La Cour d’appel du Nouveau-Brunswick a rendu une décision en faveur d’une assurée dont la résidence a été endommagée par un incendie, refusant à l’assureur le sursis de l’instance qu’il réclamait et déclinant également sa demande visant à contraindre l’assurée à produire une preuve de sinistre plus détaillée.
Lorsque la résidence de Denise Bernard, à Saint-Arthur, au Nouveau-Brunswick, a été endommagée par un incendie en mai 2023, sa preuve de sinistre n’était pas accompagnée d’un inventaire. Mme Bernard a reconnu que cette preuve de sinistre était incomplète et a ensuite retenu les services d’un expert en sinistre pour l’aider à présenter sa réclamation.
Dans le cadre de ses démarches pour produire une nouvelle preuve de sinistre conforme, l’assurée a demandé à son assureur, La Personnelle, compagnie d'assurance (La Personnelle), divers documents, notamment le rapport sur la cause et l’origine de l’incendie, toutes les photographies disponibles et les estimations. La Personnelle a refusé de communiquer la plupart des documents demandés.
« Mme Bernard a soutenu qu’elle ne pourrait pas présenter une preuve de sinistre achevée et conforme sans les documents demandés, ce qui a abouti à une impasse », indique le jugement. « L’avocat de Mme Bernard a indiqué qu’elle n’aurait pas d’autre choix que d’intenter une poursuite afin d’obtenir les documents demandés. »
Lorsque Mme Bernard a intenté son recours, elle réclamait une indemnité pour les dommages subis par sa résidence et son contenu. La Personnelle a contesté l’action, soutenant qu’elle n’avait jamais refusé la réclamation et qu’elle avait été empêchée de mener une enquête complète sur le sinistre.
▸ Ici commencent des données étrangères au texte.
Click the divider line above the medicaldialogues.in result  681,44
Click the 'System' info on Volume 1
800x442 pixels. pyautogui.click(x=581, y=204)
Dans ses observations écrites, l’avocat de La Personnelle cite une référence juridique selon laquelle la question de savoir si une preuve de sinistre est aussi complète qu’il est raisonnablement possible de l’être dépend des circonstances. « Autrement dit, c’est propre à chaque cas », écrit-il.
« En réponse à la motion, Mme Bernard a souscrit un affidavit, daté du 19 janvier 2025. Elle y déclare qu’elle ne connaît pas l’ampleur des dommages à sa maison et à son contenu parce qu’elle a été avisée par l’entrepreneur de l’assureur que les lieux étaient dangereux et qu’elle ne devrait pas entrer dans la maison après l’incendie », poursuit le jugement. « Elle ne sait pas comment l’incendie a commencé; les fenêtres de sa maison ont été barricadées par des représentants de La Personnelle. » Son affidavit précise également qu’elle a rempli la preuve de sinistre en 2023 au meilleur de ses connaissances et que ses propres experts en sinistre lui ont confirmé la nécessité d’obtenir les documents supplémentaires demandés à La Personnelle.
Aucune obligation de divulguer le dossier d’enquête
Bien que le juge ait donné raison à La Personnelle en concluant qu’aucune disposition de la Loi sur les assurances de la province ni de la police d’assurance n’oblige l’assureur à divulguer d’office l’ensemble de son dossier d’enquête à l’assurée, il souligne également que le juge saisi de la requête n’avait rendu aucune ordonnance en ce sens.
« Contrairement à l’argument soulevé dans l’appel reconventionnel, le juge saisi de la motion n’a pas ordonné à La Personnelle de divulguer les documents demandés à Mme Bernard. Il a simplement refusé d’ordonner à cette dernière de présenter une preuve de sinistre plus détaillée, car elle avait besoin de documents additionnels de la part de l’assureur pour ce faire », écrivent les juges.
Au terme de cette affaire, qui portait notamment sur la compétence de la Cour et sur les différences entre un avis de requête et un avis de demande, l’appel de Mme Bernard contre la décision l’obligeant à se soumettre à un interrogatoire sous serment par l’assureur a été accueilli. L’appel incident de La Personnelle, qui contestait les décisions relatives à la preuve de sinistre et au sursis de l’instance, a été rejeté. La Personnelle a été condamnée à verser 2 500 $ en dépens.
« La preuve, à mon avis, était suffisante pour permettre au juge saisi de la motion de tirer la conclusion qu’il a tirée, et il convient de faire preuve de retenue à l’égard de sa conclusion, peu importe comment notre Cour aurait pu évaluer la même preuve. Il n’y a pas d’erreur manifeste et dominante. Je rejetterais donc l’appel reconventionnel pour ce qui est de la preuve de sinistre », concluent les juges.